Bir dijital platformda yayınlanan popçu Edis’in belgeselini görmüşünüzdür. Ya da artık duymuşunuzdur. Çocuk belgeseli yaptığına yapacağına pişman oldu. “Tarkan bunu neden düşünemedi acaba da kendine belgesel çektirmedi?”, “Menajer goygoyundan belgesel yapmışlar”, “Zamanlaması yanlış” gibi eleştiriler geldi. Ben filmi bir kurguymuş gibi düşünerek keyifle izledim. Konser görüntüleri, çekimler falan güzeldi. Ama anlatılanlara inandım mı? Tartışılır.
Bu belgesel, Edis’in fanatikleri, ekibi ve ailesi için hatıra filmi olarak çekilmiş. Gerçek bir Edis belgeselinde, 6 yıllık profesyonel müzik kariyerine sahip bir yıldızı baştan sona, yeni çalışmaya başladığı bir menajer anlatmazdı herhalde.
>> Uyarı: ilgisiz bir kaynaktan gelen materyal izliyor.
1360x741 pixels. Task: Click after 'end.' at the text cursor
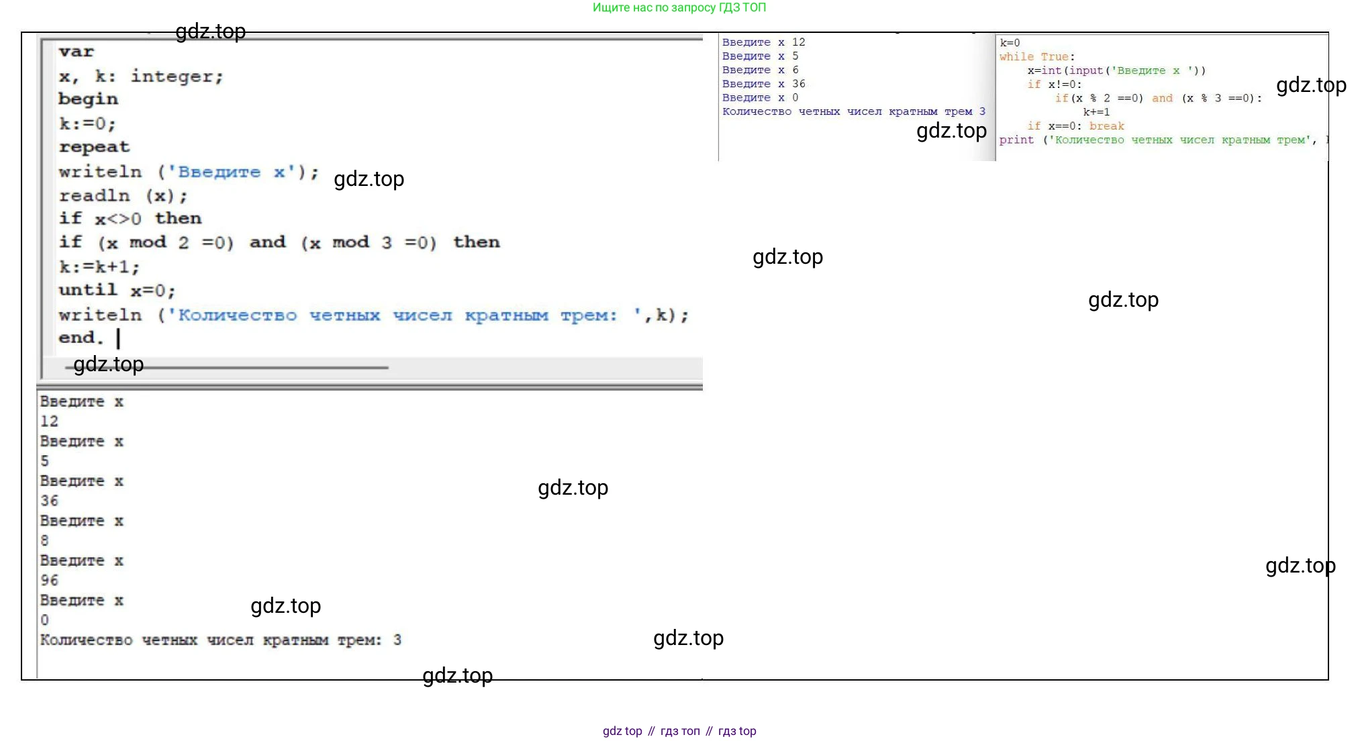pyautogui.click(x=118, y=338)
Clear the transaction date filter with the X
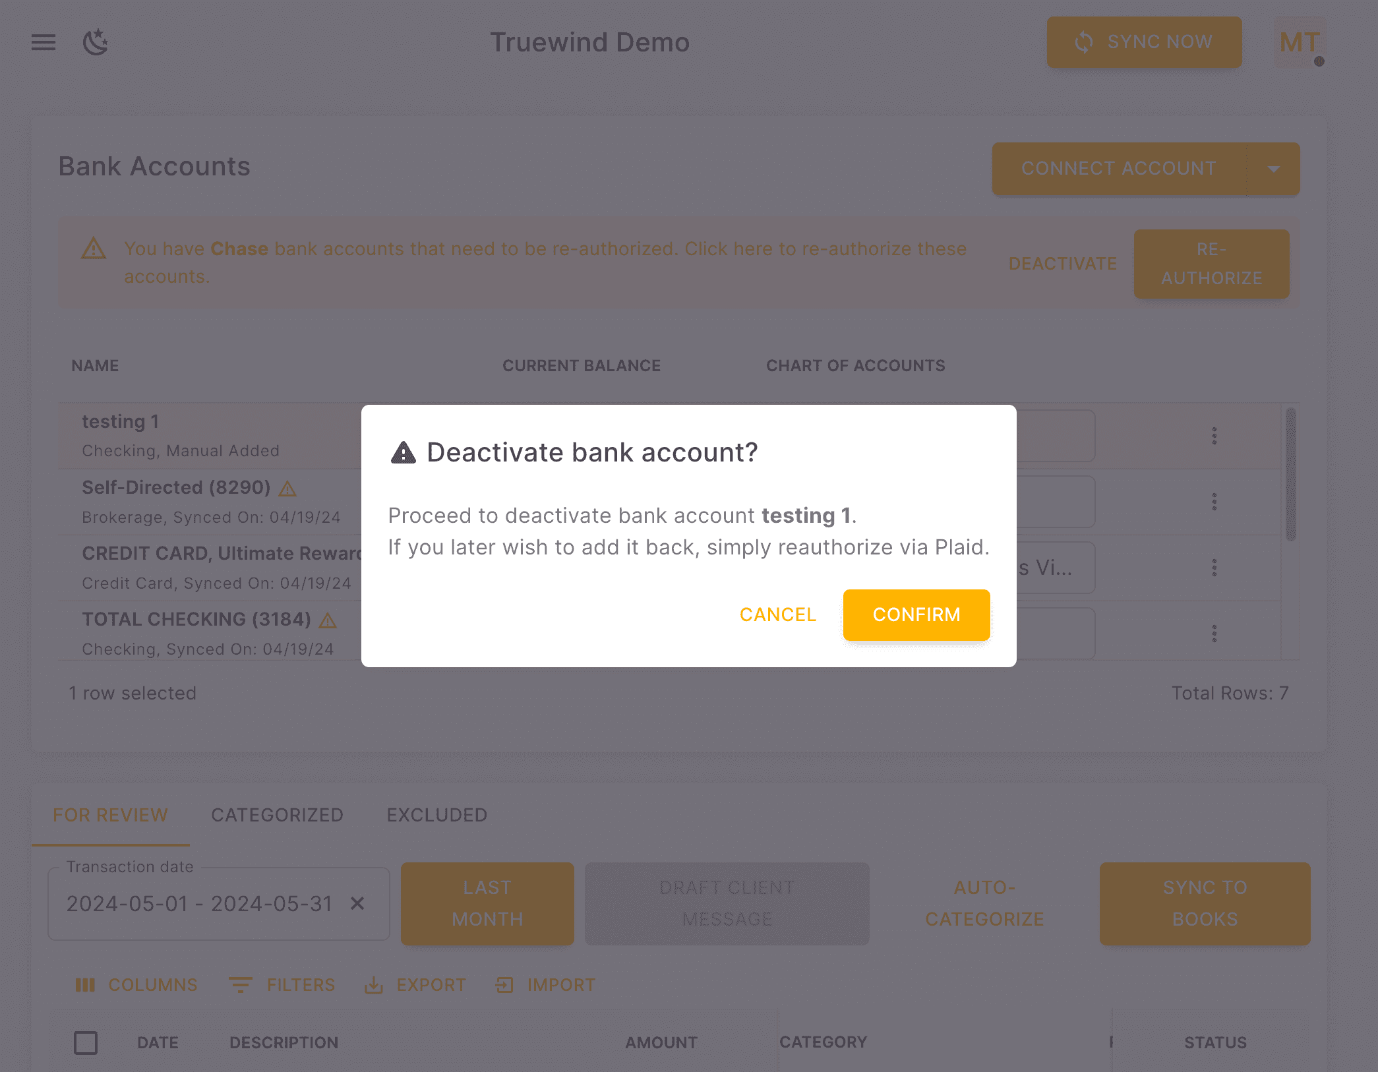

Edis’i sevdiren en önemli şey mütevazılığıdır. Ama çıkıp “Ben şöyleyim, böyleyim” demesi, ekibinin onu başka gezegenden gelmiş bir süperstar gibi sunmaya çalışması Edis’in kendisine çok şey kazandıran imajına zarar vermekten başka bir işe yaramıyor.
SİSTEMİ YENEN POPÇU!
Edis, kendisini kelepçe sözleşmeyle bağlayan Soner Sarıkabadayı’dan isim vermeden bahsederken sistemin ne kadar kötü ve sömürücü olduğunu anlatıyor. Herhalde sistemin en büyük tekellerinden olan bir şirketle anlaşma yaptıktan sonra ‘Edis’ olduğu gerçeğini önemsemeyeceğimiz düşünülüyor.
Belgeselin bize yutturmaya çalıştığı ‘sisteme karşı duran kahraman popçu Edis’ fikri izleyiciyle resmen dalga geçiyor. Başrolde Tolga Akış’ın olduğu ve aslında çok sevdiğimiz Edis’i bize Michael Jackson’mış gibi anlatmaya çalışan belgesel başta söylediğim gibi keyifli bir seyirlik. Ama gerçek olduğuna inanmamızı beklediklerini düşündüğümüzde tatsızlaşıyor.